We used to use SourceSafe in the early days (hello, exclusive lock) but soon switched over to Subversion. Main reasons were a healthy ecosystem of 3rd party tools, excellent integration into many other solutions (e.g. via the comprehensive command line interface) and an easy to handle configuration. While we also evaluated TFS, Git and Mercurial, we decided to go with SVN. We don’t have distributed teams and no one really works offline for more than a couple of days (which would all be perfect reasons to use Git). At the time of decision, TFS was quite hefty to install and administrate (which has become way easier since then). Basically, this is not a religious question for me, we just decided for the tool that did the job good enough and was easy to setup and handle. We have never regretted the decision, though.
We’re using the excellent VisualSVN server, kudos to the guys at VisualSVN Ltd. The server really rocks, it is dead easy to configure and administrate and updates have never been a pain. As clients, we use both TortoiseSVN for shell integration and AnkhSVN for Visual Studio integration.
Next comes an issue tracker – indispensable for a successful team to work. Any issue needs to be tracked with information on repro steps, binaries or test projects, references to other tickets, changesets etc. This is a long-term wedding, as (at least to my knowledge) there is no commonly accepted database schema for issue trackers. Every system uses a proprietary format and if you want to still be able in a couple of years to find out what a certain ticket was all about you better have the same system still up and running or undergo a most of the time painful migration process.

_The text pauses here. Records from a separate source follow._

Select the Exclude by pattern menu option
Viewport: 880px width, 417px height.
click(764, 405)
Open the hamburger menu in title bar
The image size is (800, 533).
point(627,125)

After evaluating many different solutions, we decided to go with Redmine. Again, it has a very healthy 3rd party ecosystem with lots of plugins available, is open sourced, so adaptions can be easily made as long as you speak Ruby. It fully integrates with SVN and there is a great reporting solution available for it ;-): Redmine Reports.

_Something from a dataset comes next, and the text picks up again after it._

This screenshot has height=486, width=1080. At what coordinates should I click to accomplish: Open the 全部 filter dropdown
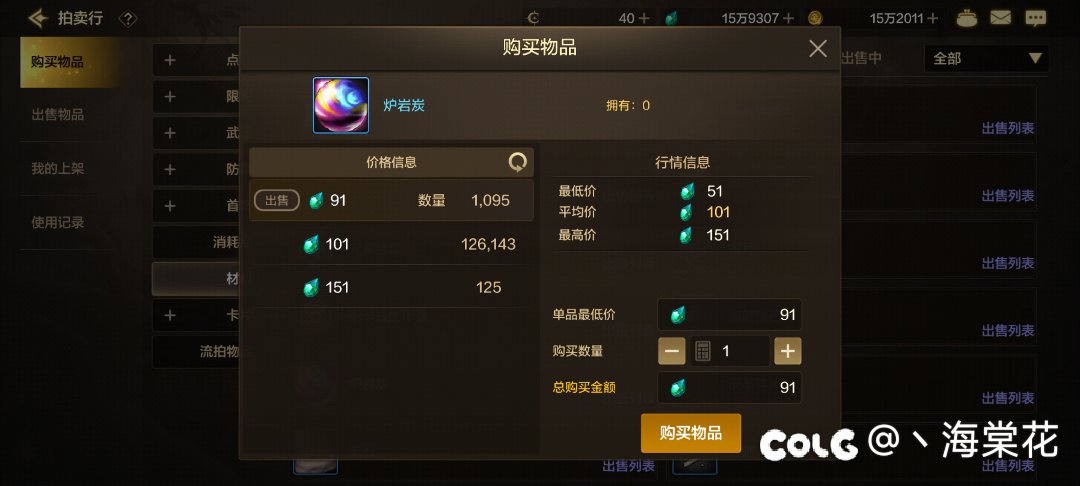(x=986, y=59)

The final chain link is the CI Server. We use TeamCity from JetBrains s.r.o. It is a breeze to install and supports both Visual Studio and batch command line compile steps. Most importantly, it allows the integration of our test suite and installer into the build process. I’ve briefly described the tests in an older blog post.
So this is the first thing everybody checks in the morning:
We’re absolutely aware of our responsibility – due to the “snowball” effect of components, any change we make will sooner or later be applied to thousands of applications serving literally millions of end users. Our sophisticated tool chain together with a well-documented QA process helps a great way to release changed DLLs with confidence. The first service pack for LL21 is due next week ;-).
2 Comments on “What Our ALM Toolchain Looks Like”
thanks for your overview. Every time it’s good to look how other Development/ALM environments and tool chains are build.
Good to know it is of value to you, thanks for the feedback :). Enjoy your weekend.